§ Page text:
···
There are, however, 18 other possible entrapment sites of the median nerve, the most common of which is at the pronator teres muscle in your forearm which, when contracted, turns the palm down. As I type this article, my pronator teres muscles are under constant, low grade contraction, thereby placing a mild but constant pressure on my median nerve. How many of us type for hours a day? How many of us drive our cars or operate machinery where our hands are palm down? With this in mind, it is easy to comprehend why this median nerve entrapment, called Pronator Teres Syndrome (PTS) is actually much more common than CTS.
···
§ Information given:
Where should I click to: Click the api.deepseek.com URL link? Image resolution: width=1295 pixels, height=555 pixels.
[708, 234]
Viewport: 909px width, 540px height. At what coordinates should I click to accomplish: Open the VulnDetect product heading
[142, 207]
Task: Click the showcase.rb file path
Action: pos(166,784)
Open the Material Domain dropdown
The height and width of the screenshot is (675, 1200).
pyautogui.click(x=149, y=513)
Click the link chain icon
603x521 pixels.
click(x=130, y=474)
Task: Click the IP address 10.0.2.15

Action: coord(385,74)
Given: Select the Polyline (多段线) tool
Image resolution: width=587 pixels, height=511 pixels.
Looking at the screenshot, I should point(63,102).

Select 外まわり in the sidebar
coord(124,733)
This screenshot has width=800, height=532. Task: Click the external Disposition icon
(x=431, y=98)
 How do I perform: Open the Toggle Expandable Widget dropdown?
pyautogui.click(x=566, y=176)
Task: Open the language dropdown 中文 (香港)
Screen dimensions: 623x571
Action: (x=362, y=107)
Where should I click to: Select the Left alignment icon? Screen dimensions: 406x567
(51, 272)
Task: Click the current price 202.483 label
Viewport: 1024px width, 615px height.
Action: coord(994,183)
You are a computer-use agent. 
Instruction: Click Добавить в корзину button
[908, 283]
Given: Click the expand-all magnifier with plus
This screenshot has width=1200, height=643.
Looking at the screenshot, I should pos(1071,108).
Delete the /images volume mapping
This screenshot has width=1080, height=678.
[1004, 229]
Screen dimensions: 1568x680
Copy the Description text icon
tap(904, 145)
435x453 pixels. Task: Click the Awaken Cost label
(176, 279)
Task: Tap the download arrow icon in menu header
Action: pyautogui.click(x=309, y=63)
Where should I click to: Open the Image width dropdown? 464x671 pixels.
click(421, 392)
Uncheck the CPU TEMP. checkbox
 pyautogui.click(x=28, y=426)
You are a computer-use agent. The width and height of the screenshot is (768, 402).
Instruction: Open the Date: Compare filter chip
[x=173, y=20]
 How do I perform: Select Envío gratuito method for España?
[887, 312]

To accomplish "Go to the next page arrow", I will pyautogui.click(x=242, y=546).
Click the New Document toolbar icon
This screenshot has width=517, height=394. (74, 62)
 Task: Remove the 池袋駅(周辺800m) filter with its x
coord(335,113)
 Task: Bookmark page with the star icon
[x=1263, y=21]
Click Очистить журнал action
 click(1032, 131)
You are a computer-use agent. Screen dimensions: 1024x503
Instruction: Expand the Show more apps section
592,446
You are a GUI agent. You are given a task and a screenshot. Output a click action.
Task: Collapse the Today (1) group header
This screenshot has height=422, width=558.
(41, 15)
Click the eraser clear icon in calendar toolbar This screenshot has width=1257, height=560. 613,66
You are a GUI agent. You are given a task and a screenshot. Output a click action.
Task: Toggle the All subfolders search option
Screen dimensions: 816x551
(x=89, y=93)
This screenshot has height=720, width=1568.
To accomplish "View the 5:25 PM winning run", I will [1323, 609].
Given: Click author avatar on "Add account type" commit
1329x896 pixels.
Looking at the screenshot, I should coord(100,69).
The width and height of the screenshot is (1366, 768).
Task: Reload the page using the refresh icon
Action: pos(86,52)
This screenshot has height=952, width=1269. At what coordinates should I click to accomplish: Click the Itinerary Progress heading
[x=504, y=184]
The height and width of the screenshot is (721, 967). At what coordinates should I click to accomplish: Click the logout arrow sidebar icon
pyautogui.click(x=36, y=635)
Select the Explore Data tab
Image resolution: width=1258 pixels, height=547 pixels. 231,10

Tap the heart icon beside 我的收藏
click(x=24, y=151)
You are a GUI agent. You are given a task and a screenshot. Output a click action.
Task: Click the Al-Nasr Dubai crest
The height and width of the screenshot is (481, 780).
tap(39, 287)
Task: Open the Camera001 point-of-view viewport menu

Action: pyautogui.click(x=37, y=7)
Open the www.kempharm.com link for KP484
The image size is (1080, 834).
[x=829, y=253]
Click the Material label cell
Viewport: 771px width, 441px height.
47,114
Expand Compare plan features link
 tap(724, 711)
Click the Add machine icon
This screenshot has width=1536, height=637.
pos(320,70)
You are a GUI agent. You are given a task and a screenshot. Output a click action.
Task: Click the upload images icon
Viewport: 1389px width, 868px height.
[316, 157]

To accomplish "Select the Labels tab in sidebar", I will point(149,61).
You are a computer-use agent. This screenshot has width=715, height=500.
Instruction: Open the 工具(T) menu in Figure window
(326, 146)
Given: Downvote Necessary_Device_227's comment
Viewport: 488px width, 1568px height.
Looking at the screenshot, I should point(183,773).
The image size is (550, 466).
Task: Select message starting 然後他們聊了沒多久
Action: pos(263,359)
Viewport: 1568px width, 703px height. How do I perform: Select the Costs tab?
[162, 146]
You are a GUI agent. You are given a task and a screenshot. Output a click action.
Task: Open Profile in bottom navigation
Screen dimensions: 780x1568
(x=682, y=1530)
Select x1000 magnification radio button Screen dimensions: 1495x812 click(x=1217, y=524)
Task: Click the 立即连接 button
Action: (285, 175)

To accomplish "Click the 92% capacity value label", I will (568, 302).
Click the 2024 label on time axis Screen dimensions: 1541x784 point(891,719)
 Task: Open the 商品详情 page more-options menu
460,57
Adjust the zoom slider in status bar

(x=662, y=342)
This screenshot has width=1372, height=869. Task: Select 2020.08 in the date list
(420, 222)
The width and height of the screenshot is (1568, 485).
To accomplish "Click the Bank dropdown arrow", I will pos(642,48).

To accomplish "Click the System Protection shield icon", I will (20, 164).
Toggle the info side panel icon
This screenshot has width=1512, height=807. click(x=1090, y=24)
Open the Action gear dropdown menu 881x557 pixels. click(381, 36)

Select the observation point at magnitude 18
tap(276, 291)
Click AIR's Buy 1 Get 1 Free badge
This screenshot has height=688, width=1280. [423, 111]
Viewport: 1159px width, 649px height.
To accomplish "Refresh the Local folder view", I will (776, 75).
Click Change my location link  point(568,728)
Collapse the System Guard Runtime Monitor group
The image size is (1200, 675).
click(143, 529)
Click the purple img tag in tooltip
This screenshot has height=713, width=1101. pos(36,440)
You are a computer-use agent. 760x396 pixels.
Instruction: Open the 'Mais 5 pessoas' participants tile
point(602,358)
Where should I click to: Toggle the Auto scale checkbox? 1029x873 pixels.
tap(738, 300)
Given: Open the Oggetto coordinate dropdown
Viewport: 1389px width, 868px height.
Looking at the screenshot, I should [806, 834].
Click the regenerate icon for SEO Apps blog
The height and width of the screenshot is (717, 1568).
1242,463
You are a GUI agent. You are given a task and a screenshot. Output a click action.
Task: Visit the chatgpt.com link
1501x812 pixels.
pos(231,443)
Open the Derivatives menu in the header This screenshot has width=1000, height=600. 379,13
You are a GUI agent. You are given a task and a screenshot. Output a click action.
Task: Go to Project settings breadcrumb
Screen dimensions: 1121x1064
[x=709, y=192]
···
§ Tasks and exercises:
**A.** List the everyday activities that the median nerve passage names as keeping the hands palm down or the pronator teres muscle contracted.
**B.** Write a continuation of the median nerve passage, picking up after its final sentence.

§ Task results:
**A.**
- Typing
- Driving cars
- Operating machinery

**B.**
So how do you know when you have CTS versus all the other median nerve entrapments in the body, including PTS? It comes down to where you feel the symptoms. The median nerve sprouts from the spinal cord in the neck, travels down the arm, and before entering the carpal tunnel, splits into two branches. One branch passes through the carpal tunnel and supplies sensation to the thumb, index, middle and neighbouring half of the ring finger. The other branch passes over the carpal tunnel and supplies sensation to the palm of the hand. Therefore, if you have loss of sensation (pins and needles, numbness or tingling) in the fingers mentioned, but in not the palm of the hand, it is likely you have a case of true CTS. If you have loss of sensation in these fingers, as well as the palm of the hand, then the nerve is pinched prior to entering the carpal tunnel and further testing by a chiropractor or related professional is required to gain a definitive diagnosis.
Proper diagnosis is essential to ensure effective, efficient treatment. Treatment to the wrist, if the nerve is pinched at the elbow or neck, is not going to work. Incorrect diagnosis is one reason why surgery is often not curative. Another reason is that the surgery entails cutting of the skin and fascia to allow removal of scar tissue from the carpal ligament, but in doing so more scar tissue is formed as the body heals from the cutting. In an area that is already anatomically crammed, the scar tissue from the surgery is enough to continue to compress the nerve, even after the original scar tissue has been removed from the ligament.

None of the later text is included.